Question on the Prize-Collecting TSP's ratio related to inapprox. of general TSP

Question

The Prize-Collecting TSP (PCTSP) is defined as the ordinary TSP with the difference that penalties are added to nodes; so we may avoid visiting a node paying its penalty, which is added to the overall cost. It currently admits a $2-\epsilon$ approximation ratio, where edge costs are considered to satisfy the triangle inequality. Obviously, ordinary TSP is PCTSP where all node penalties are set to inf.
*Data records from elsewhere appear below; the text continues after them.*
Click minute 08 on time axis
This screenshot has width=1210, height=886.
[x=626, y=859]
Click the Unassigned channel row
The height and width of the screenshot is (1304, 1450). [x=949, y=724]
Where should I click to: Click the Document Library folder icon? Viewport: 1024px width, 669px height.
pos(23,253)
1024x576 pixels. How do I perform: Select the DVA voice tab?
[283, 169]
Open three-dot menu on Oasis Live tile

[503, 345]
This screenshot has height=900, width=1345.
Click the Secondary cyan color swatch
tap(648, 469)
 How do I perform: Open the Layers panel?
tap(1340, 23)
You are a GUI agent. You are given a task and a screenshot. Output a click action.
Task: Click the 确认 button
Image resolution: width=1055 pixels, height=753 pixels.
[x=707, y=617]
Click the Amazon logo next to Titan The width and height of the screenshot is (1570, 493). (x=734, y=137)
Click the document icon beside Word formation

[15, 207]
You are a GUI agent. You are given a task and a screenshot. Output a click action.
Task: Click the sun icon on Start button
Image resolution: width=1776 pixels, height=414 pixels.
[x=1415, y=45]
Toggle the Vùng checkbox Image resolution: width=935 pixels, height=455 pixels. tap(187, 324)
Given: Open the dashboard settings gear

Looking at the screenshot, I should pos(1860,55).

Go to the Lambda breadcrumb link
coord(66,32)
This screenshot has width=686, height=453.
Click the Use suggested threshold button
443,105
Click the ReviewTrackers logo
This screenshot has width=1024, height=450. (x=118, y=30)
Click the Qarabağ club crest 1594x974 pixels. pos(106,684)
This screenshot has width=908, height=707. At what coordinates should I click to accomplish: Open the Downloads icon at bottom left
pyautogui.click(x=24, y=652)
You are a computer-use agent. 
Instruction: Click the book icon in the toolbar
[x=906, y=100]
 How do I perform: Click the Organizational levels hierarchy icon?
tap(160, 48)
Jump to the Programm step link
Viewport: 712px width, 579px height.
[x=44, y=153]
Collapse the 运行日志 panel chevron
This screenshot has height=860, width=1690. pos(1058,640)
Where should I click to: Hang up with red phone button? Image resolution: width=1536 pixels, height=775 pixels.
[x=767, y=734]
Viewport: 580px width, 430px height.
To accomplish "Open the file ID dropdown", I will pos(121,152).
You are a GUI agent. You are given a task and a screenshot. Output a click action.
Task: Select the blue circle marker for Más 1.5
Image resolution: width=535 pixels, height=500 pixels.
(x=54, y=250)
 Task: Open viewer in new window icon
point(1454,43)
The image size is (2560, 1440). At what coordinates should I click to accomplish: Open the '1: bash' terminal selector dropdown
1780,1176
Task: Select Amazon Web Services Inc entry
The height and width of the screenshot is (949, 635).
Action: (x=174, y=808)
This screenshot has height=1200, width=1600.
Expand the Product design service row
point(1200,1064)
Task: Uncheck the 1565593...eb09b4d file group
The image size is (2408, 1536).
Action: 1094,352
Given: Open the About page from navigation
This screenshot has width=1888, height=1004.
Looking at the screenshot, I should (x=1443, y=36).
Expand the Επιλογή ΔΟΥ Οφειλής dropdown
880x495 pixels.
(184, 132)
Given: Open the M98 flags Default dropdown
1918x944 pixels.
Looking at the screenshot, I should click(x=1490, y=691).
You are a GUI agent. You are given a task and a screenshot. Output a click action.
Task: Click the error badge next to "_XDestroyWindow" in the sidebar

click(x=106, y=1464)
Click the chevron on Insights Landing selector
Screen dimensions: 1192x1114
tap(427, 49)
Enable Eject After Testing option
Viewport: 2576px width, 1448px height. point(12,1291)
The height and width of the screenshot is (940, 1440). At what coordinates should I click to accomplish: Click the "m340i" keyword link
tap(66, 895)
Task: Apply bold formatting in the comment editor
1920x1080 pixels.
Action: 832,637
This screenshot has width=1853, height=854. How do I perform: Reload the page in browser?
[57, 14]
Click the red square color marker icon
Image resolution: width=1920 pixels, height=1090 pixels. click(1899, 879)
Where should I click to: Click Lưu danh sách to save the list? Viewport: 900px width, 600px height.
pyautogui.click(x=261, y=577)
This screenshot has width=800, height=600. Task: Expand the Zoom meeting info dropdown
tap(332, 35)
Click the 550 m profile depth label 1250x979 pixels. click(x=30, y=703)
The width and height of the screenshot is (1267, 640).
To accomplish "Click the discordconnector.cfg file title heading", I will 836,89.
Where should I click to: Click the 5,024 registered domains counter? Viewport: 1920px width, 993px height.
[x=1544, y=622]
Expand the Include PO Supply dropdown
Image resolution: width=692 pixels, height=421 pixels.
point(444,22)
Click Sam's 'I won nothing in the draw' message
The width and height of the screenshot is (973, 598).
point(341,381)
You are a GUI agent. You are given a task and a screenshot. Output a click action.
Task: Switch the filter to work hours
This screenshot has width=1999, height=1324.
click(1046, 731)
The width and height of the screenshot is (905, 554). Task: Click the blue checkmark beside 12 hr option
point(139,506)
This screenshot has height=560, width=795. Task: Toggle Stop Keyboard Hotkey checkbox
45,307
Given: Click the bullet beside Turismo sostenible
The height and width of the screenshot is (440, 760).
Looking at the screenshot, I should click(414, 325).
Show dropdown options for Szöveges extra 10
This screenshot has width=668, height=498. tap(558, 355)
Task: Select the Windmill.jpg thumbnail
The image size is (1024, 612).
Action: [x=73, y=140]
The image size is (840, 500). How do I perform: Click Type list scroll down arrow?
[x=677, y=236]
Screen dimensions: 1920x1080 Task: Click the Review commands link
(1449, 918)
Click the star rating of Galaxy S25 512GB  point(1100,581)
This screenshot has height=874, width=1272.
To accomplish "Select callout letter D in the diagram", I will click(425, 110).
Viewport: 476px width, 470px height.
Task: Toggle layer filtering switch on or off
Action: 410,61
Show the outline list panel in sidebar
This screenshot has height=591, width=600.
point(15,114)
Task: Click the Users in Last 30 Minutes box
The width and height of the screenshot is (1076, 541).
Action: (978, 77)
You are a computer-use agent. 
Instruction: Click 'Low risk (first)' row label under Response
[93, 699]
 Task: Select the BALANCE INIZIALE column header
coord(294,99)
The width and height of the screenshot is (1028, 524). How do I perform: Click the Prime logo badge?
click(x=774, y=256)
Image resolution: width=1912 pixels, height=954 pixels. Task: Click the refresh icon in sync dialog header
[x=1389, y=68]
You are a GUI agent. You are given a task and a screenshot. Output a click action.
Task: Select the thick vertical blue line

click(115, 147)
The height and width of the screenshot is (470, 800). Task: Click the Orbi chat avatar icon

I would like to ask, in the case a graph which does not satisfy the triangle inequality is chosen and ALL of its edges are deleted, replaced by 2 new edges connected to a 2-degree new node for each case of deleted edge, where each edge cost is equal to the deleted edge's cost/2 and having Euclidean distance equal to that (so the new graph is metric), don't we get a $(2-\epsilon)$ approximation ratio for the original (general and therefore non-approximable) graph? (Penalties for old nodes are set to inf and to new 2-degree nodes equal to 0).

Of course, there is a mistake in my thought, since this can't be true, so if somebody finds it, I would be pleased to listen to that. Thank you in priori.

Answer 1

Edited may answer, I hope it becomes clearer now (or I find out what I did not understand):

Your process is as follows: If you have an edge $e = \{u,v\}$ with weight $t$ you replace $e$ by a path of length two with edges $\{u,z_e\}$ and $\{z_e,v\}$. $z_e$ is a new node and each of the two new edges get weight $t/2$. For each edge, we introduce a new node.

So far, we do not have a metric instance, because there is no edge between $u$ and $v$ so far and the distance between $u$ and $v$ is infinite. Therefore, you take the shortest path metric to get these distances. (I suppose that this is what you mean by "having Euclidean distances equal to that". Otherwise, you should clarify this.)

My point is that after adding distances according to the shortest path metric, the distance between $u$ and $v$ might not be $t$ anymore, so you do not get your original instance back: Consider a triangle with edge lengths $1$, $1$ and $t$. Let $u$ and $v$ be the nodes of the edge with weight $t$. Apply your construction. The shortest path between $u$ and $v$ is $2$ (it takes the four edges with weight $1/2$) and not $t$.

Btw: Euclidean distance should just be distance in the question.